Better yet, it's damned good thinking.
In the words of the Greatest Man Who Ever Lived™ (well, a character he portrayed with his usual . . . with his usual):
Very Good, Fischer.
You win a cookie.
This really is some damned fine stuff.
++++++++++++++++++++++++++++++++++++++++++++++++++++++
And now the question can be answered:
What would I have done if I'd lived in Nazi Germany in the 20s and 30s, or in Virginia in February 1861?
I hate the question, because I am old and I am scared. And I better understand how evil turns its foothold into a stronghold. Two reliable sources - two - reported yesterday that the first representatives of the administration to make their way to my world have threateningly acknowledged (or announced) that they intend to have employees' social media accounts monitored.

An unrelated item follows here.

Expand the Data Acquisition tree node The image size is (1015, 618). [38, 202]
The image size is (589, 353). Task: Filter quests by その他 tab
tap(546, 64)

To "ensure no damage to institutional reputation," they said while making their meaning clear. And while I can't believe it, I believe it. How they'll do so, I know not.
Being a decent Globe-Trotting Emissary of All That Is Good In The World may have its price and I don't wanna pay the price. But I also know that I'd be carving a swastika into my own head if I didn't publicly -- more and more publicly, and not pseudonymously, make it known that Nazis are bad, white-supremacists are bad, and this corrosion will be fatal if not cleaned and reversed.

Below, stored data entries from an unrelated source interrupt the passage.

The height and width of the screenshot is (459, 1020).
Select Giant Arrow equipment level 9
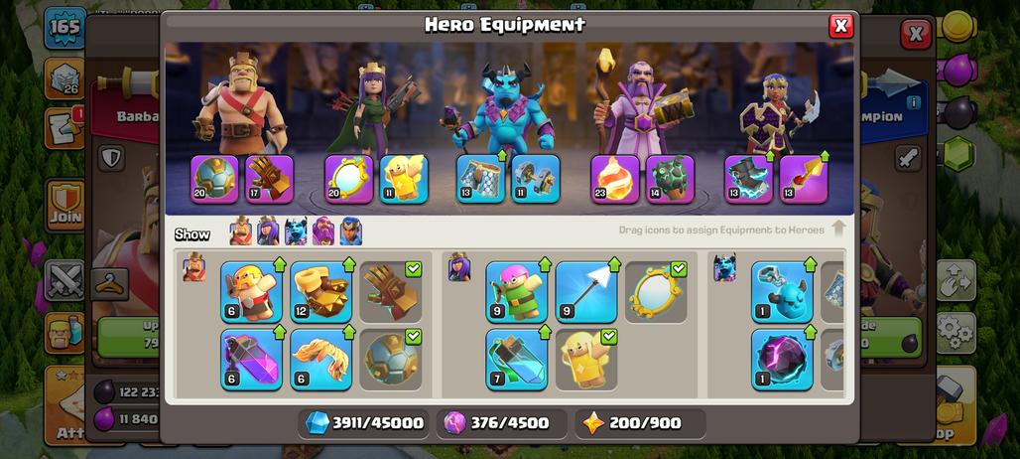tap(586, 292)
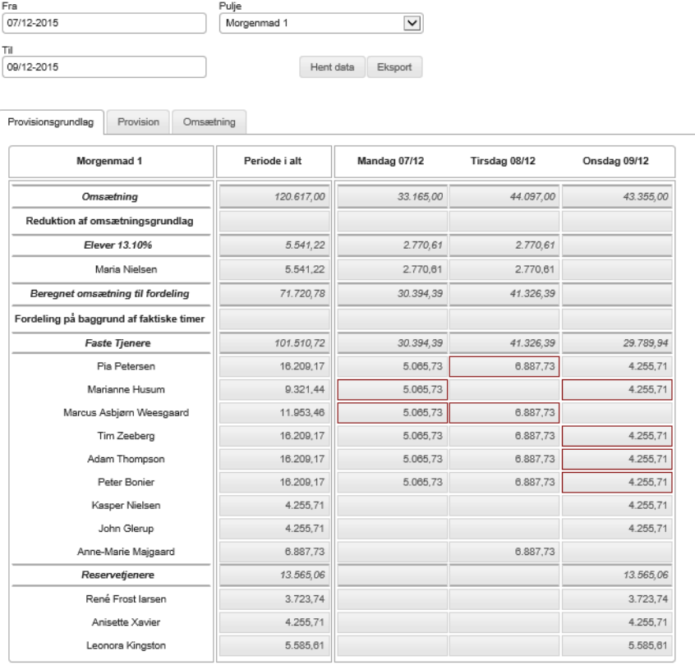The image size is (695, 665).
Task: Open the Omsætning tab
Action: [210, 122]
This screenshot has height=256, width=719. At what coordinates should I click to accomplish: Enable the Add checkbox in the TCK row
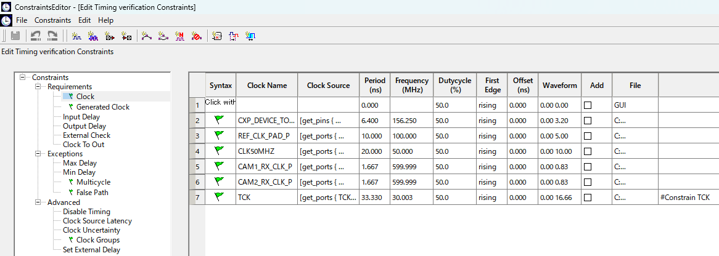(588, 198)
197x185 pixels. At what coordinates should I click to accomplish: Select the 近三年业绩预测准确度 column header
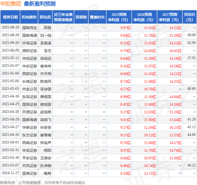pos(63,17)
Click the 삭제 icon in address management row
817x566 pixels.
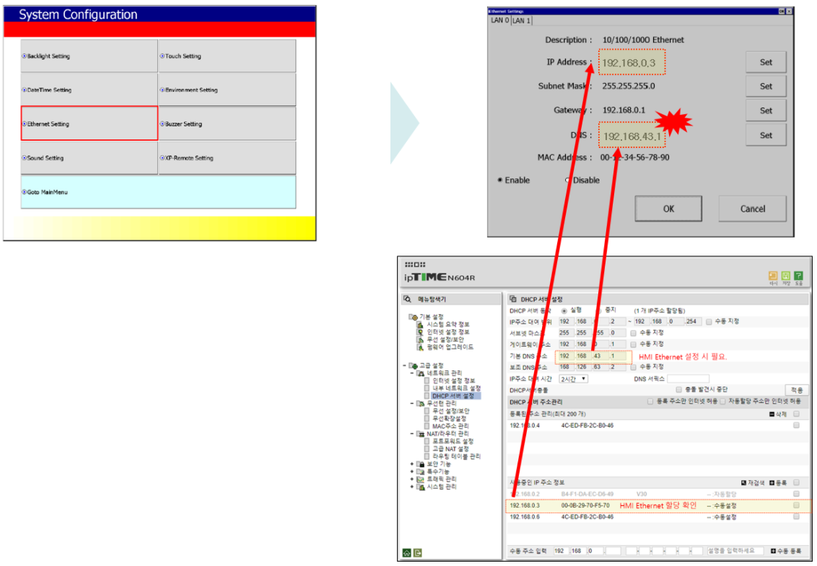point(772,414)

Bring on the naval jelly. . . .
yes, I threw in the "Nazis are bad, white-supremacists are bad" as part of dark hyumer -- I think that I've firmly been on record on those things for a while. Opposition to moral and Constitutional decay are my game, bay-bee.
I am trying to figure out how to become a dissident without ever leaving the house (except for trips to the grocery store, ball park or very occasionally, the movie house). Twice in ten days I saw movies that made me think of our current situation and wrote about it.
Will certainly have no impact whatsoever but if they chop off my hands on the fifty yard line of FedEx Field, I wouldn't be a bit surprised.
By the way, how would you like to be the schmuck with the Hitler haircut in the picture at the top of the post? If he lives to be a 105, that's the picture that'll run with his obituary.